When consultant anaesthetist, Moira Farrell, is found stabbed to death, shock reverberates amongst her medical colleagues. Worse is to come when rumours start to leak out regarding the professional incompetence of her clinical director. Was Moira about to blow the whistle on him? Was that sufficient reason for him to silence her forever? But then contradictory evidence from forensics emerges, firmly pointing to a petty criminal who had worked as a gardener for Moira.DCI Ed Swift must unravel the tangled threads of the murder against a background of growing concern for his own daughter who has unaccountably run into trouble with the police.Then, unexpectedly, the DCI's investigation suddenly bears fruit, flushing out a killer with all the motivation for the murder. Will justice now be done?

The Burden
of Doubt

Angela Dracup

The little white van pulled to a halt. It was 8.45 a.m. on a dismal January morning and the van’s cheery pink
Merry Maids
logo was barely discernible in the gloom. Spots of freezing rain had started to smear the windscreen. The occupants of the van, who at this point were neither maids nor merry, yawned as they swung themselves out of the van on to the wide gravel drive.

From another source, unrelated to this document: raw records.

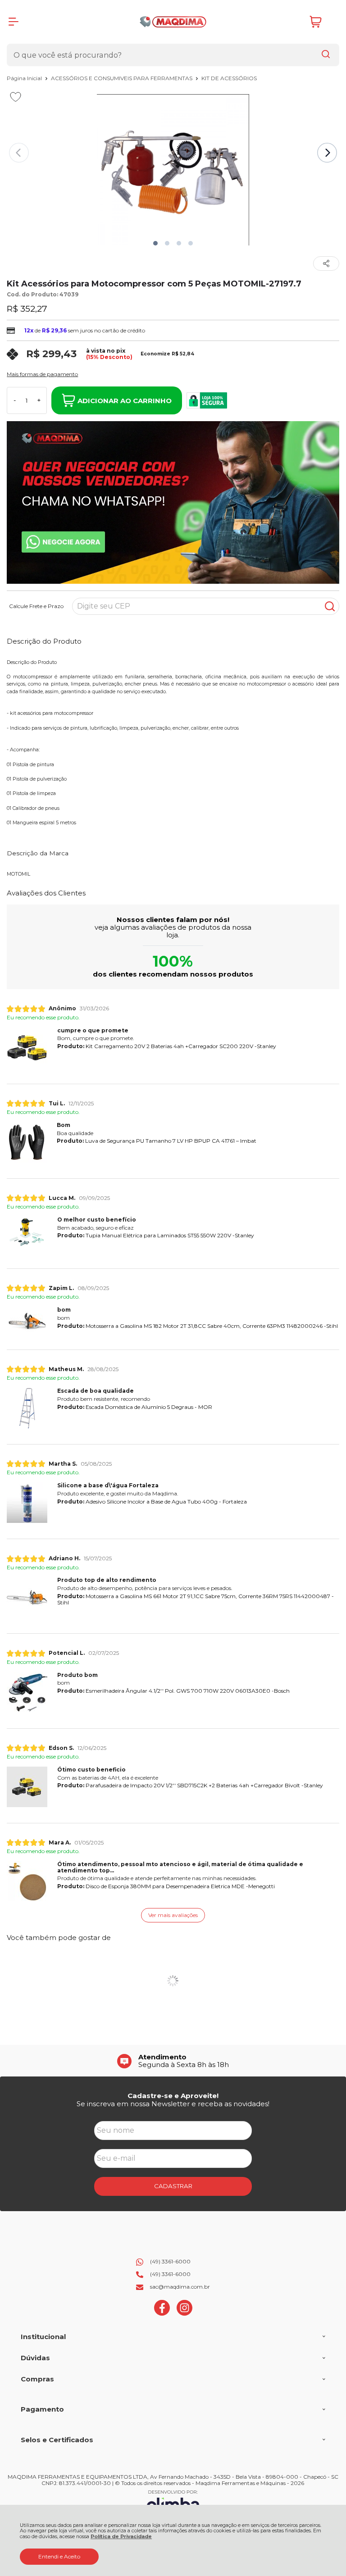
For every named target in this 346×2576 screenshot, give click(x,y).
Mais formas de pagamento (42, 374)
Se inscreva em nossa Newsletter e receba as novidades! (173, 2103)
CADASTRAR (173, 2186)
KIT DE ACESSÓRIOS (229, 78)
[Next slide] (327, 153)
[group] (173, 2061)
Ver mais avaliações (173, 1915)
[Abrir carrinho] (322, 21)
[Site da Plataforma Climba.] (173, 2502)
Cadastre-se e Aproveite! (173, 2095)
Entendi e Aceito (59, 2556)
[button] (155, 243)
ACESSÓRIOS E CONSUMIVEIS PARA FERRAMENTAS (122, 78)
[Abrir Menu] (13, 21)
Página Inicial (25, 78)
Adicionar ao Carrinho (124, 400)
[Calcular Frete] (330, 606)
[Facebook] (162, 2313)
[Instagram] (184, 2313)
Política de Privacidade (121, 2537)
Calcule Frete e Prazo (36, 606)
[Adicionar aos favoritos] (15, 97)
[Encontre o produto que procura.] (325, 55)
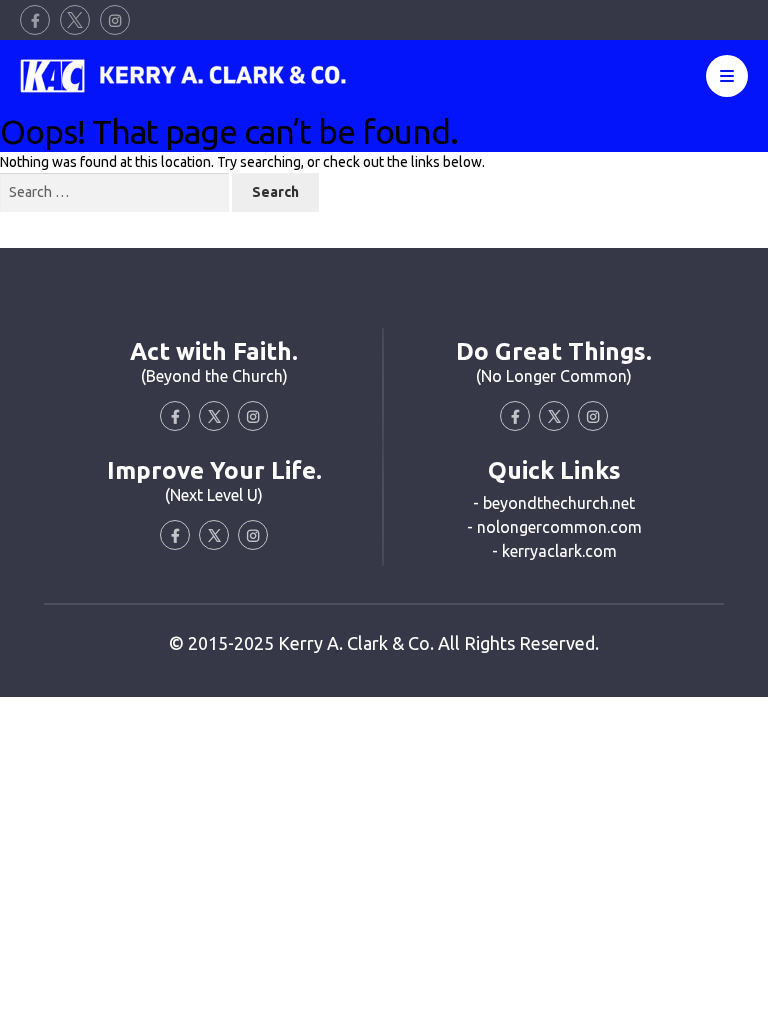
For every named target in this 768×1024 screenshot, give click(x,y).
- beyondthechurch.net (554, 503)
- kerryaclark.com (554, 551)
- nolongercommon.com (554, 527)
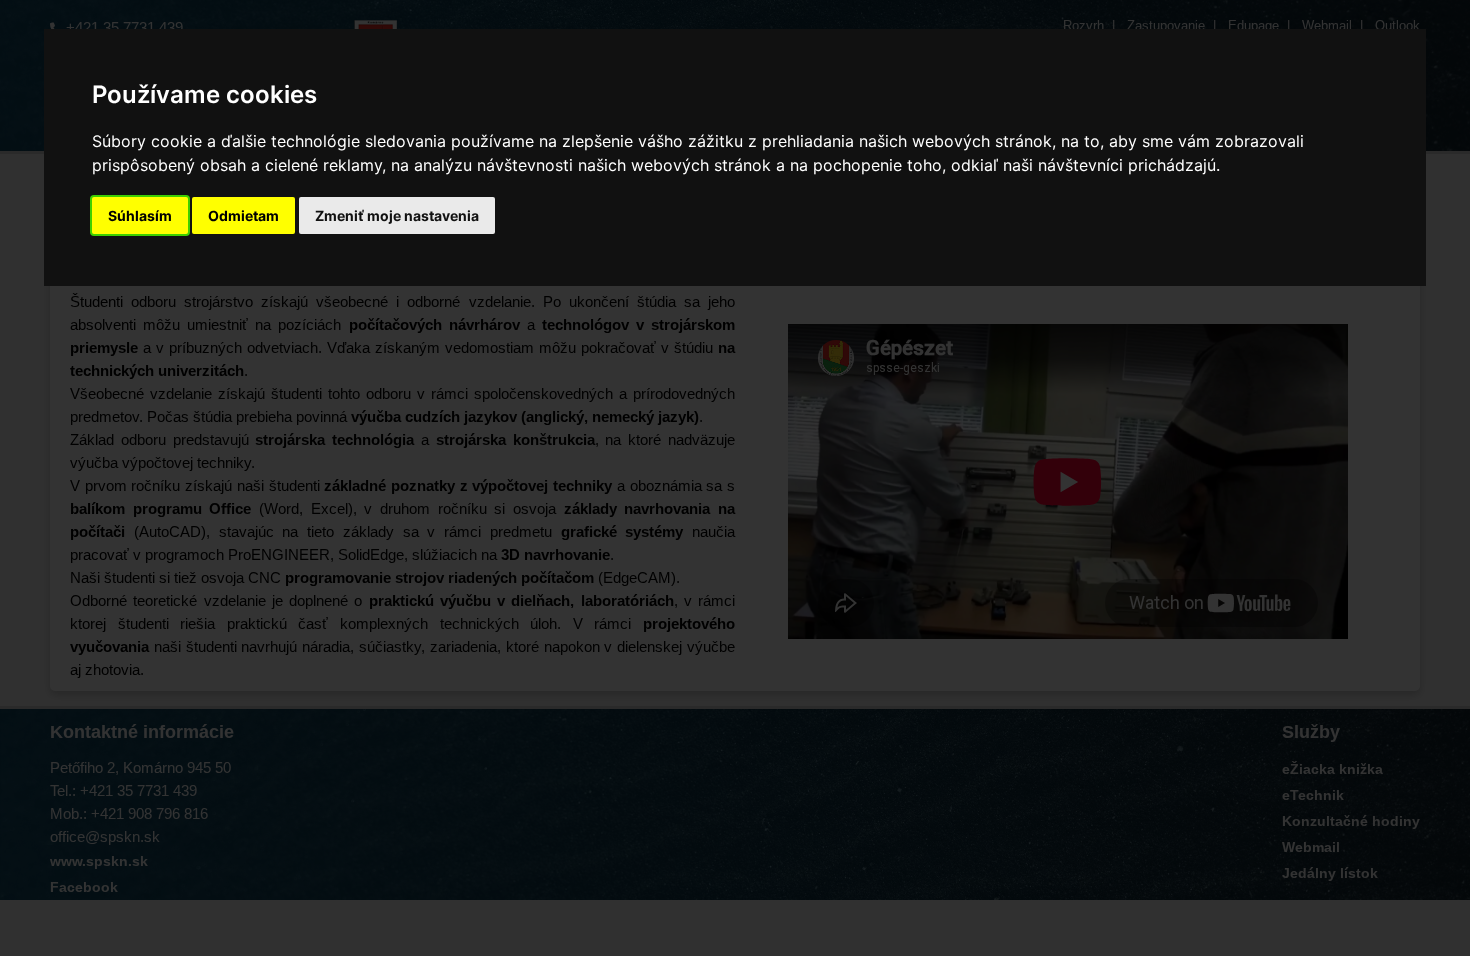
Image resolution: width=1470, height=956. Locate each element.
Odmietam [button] (243, 215)
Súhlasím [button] (140, 215)
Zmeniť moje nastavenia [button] (397, 215)
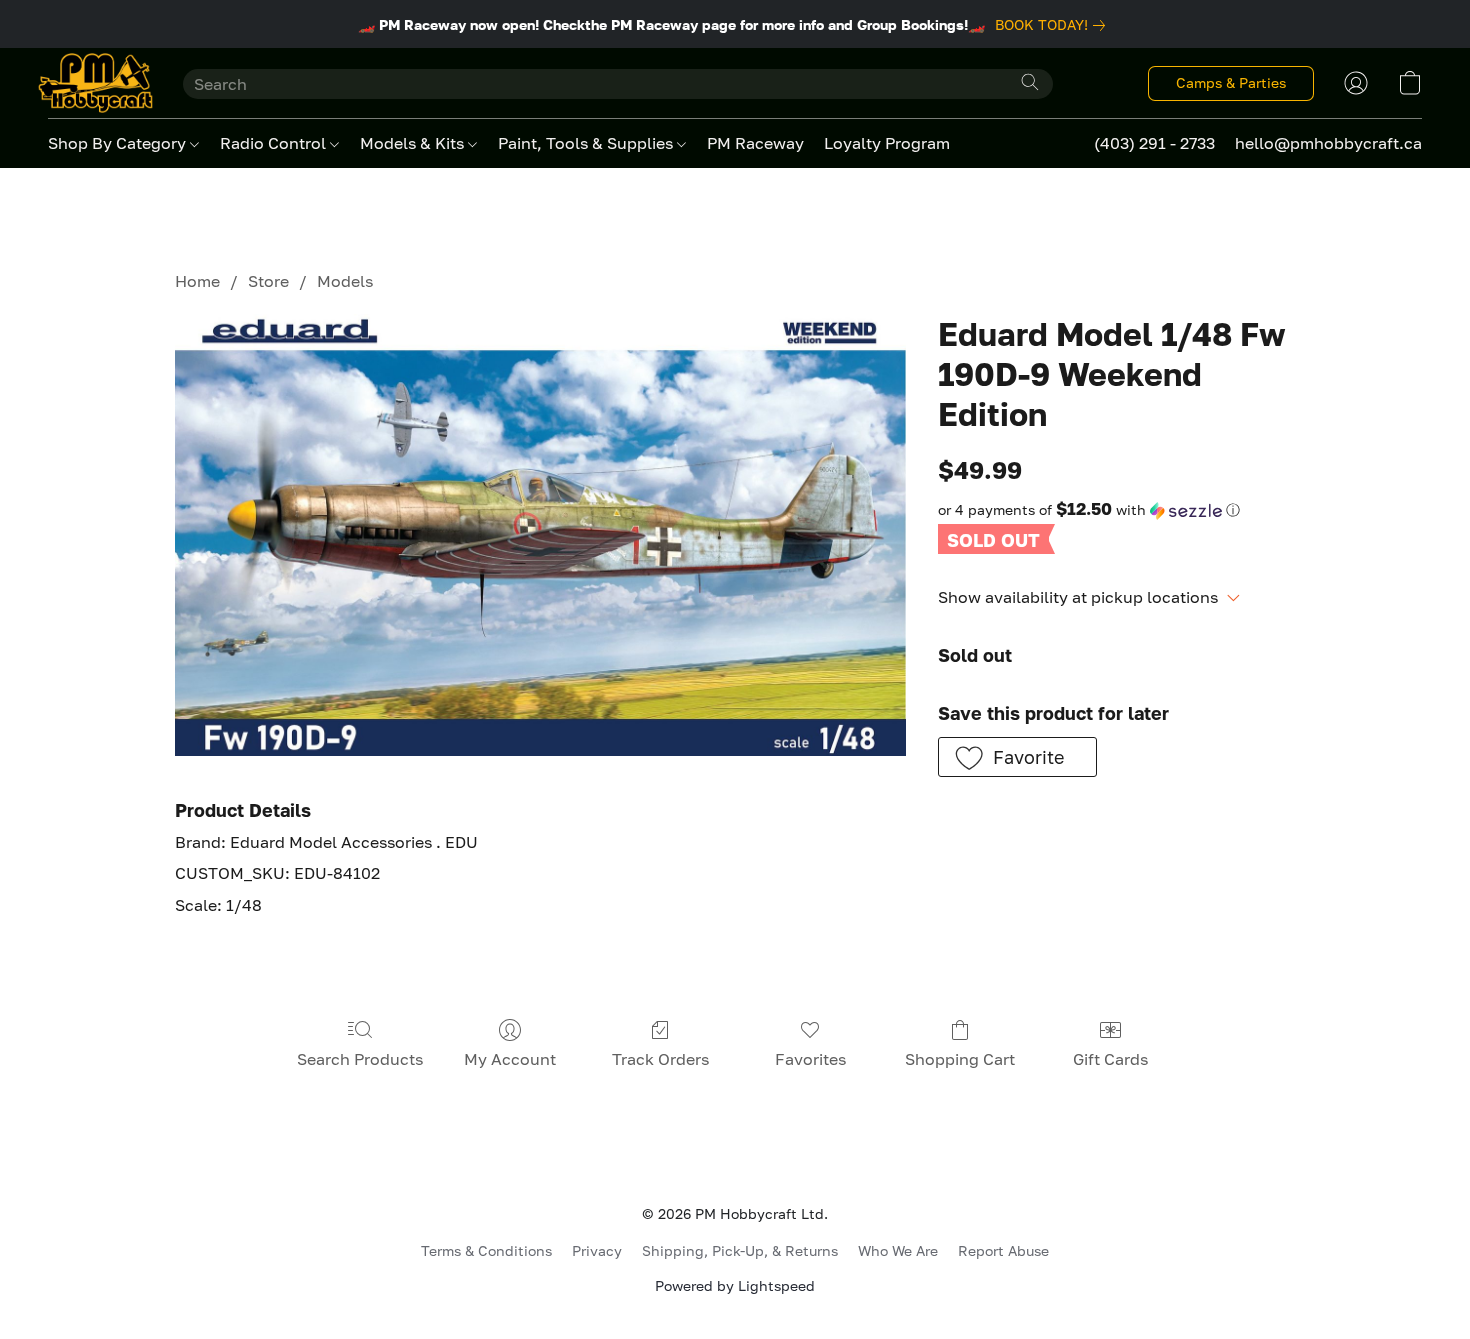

‘No lights on,’ Pat, the driver, remarked, glancing towards the house before walking around to the back of the van to pull open the doors and reach inside for the bag containing the
Merry Maid
overalls and the firm’s standard issue of pink rubber gloves.

Her companion, Meg, nipped the end of her cigarette and placed the dead results in the breast pocket of her pink overall. ‘Brass monkey weather,’ she observed, shuffling around to the back door of the house, clutching her padded jacket around her.

Pat selected a key from the fat bunch she carried in her handbag. Most clients were prepared to hand out house keys: the firm prided themselves on the integrity of their staff. And the staff, in their turn, knew that if anything went missing from the houses they cleaned in the clients’ absence, they would be the first ones under suspicion. As the key touched the lock Pat prepared to exert the pressure required to slot it into the snug gap. But at the touch of the key the door began to open and Pat found herself stumbling to stop her weight falling forward. ‘Door’s open!’ she exclaimed. Walking forward, with Meg following cautiously at her heels, she called, ‘Mrs Farrell?’ The words echoed, high and anxiety-tinged, into the large hallway.

Three mornings a week, at 8.30 or thereabouts, Pat and Meg would greet Mrs Farrell and sometimes Dr Patel in the kitchen, before proceeding to the walk-in cloakroom under the stairs where they would remove their coats and then climb the stairs to the first floor and spend an hour wiping, polishing and vacuuming, before returning to the ground floor, snatching a coffee – and a cigarette if the coast was clear – then repeating the same dirt-busting procedure in the kitchen and reception rooms.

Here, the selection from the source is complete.